> _Work to complete_:
Reproduce exactly the line with "Given: Go back" and the lines after it. Stop at the last line of the data and include nothing else.

(Records from a collection)
____________________
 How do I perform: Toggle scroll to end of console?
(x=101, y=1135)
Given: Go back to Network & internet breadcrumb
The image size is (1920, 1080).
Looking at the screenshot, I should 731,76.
____________________
> _Task output_:
Given: Go back to Network & internet breadcrumb
The image size is (1920, 1080).
Looking at the screenshot, I should 731,76.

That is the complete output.